→ **To do**:
Look below for the line containing "You are a GUI" and the line containing "The image size is (1185, 742)."; repeat exactly those two lines and all lines between them, and nothing else.

━━━ Records for this task ━━━

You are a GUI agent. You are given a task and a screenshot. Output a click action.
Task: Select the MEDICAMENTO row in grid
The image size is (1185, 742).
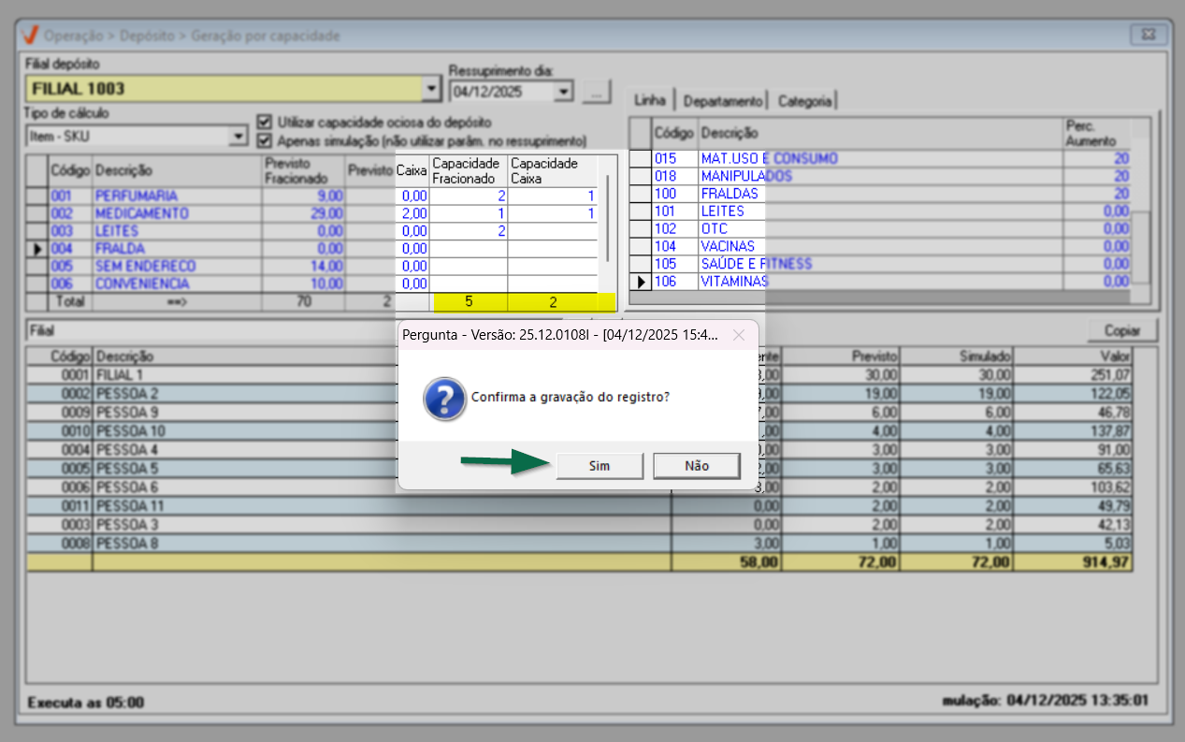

━━━
━━━ Records for this task ━━━

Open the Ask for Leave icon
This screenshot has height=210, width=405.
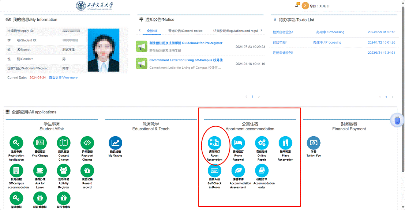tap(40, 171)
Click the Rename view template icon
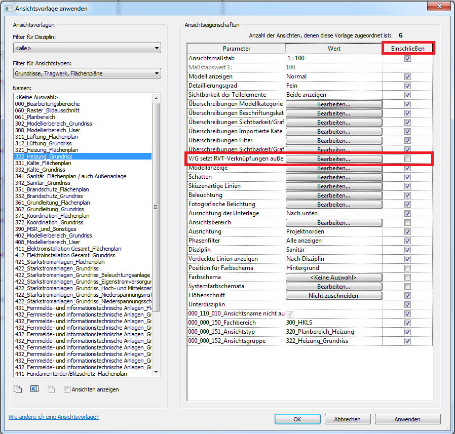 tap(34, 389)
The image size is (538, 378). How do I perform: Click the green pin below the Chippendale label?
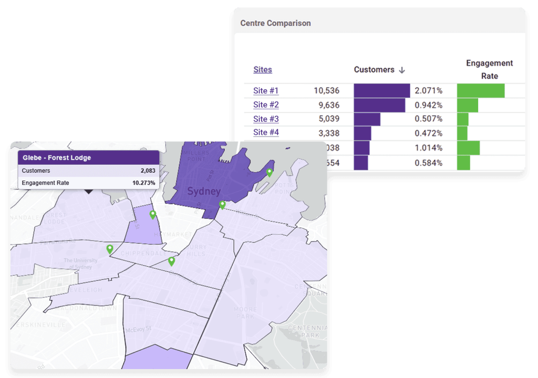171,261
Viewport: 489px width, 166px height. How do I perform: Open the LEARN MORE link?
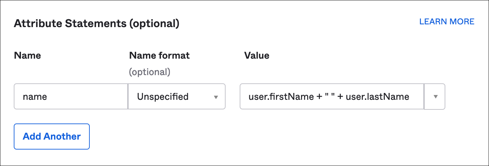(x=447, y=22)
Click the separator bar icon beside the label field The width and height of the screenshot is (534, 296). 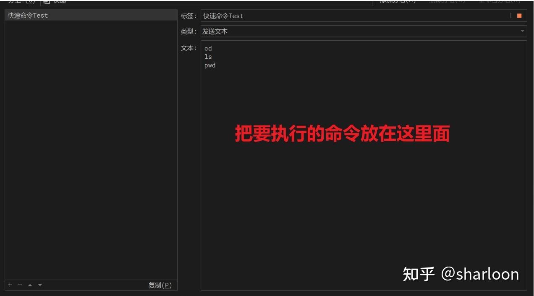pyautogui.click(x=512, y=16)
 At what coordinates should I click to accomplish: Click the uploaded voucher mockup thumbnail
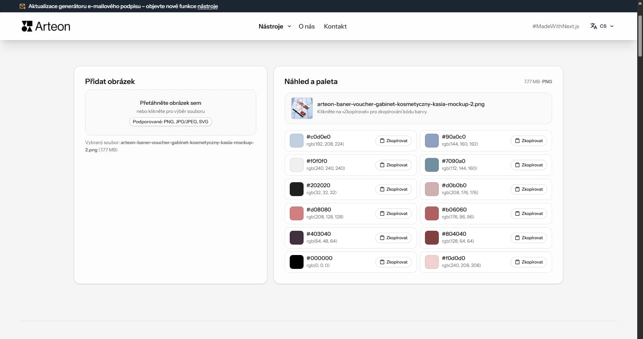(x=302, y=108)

━━━
━━━ Records for this task ━━━

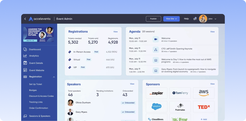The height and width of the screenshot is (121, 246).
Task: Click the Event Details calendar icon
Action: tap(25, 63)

━━━

→ **Response for this exercise**:
You are a GUI agent. You are given a task and a screenshot. Output a click action.
Task: Select the MEDICAMENTO row in grid
The image size is (1185, 742).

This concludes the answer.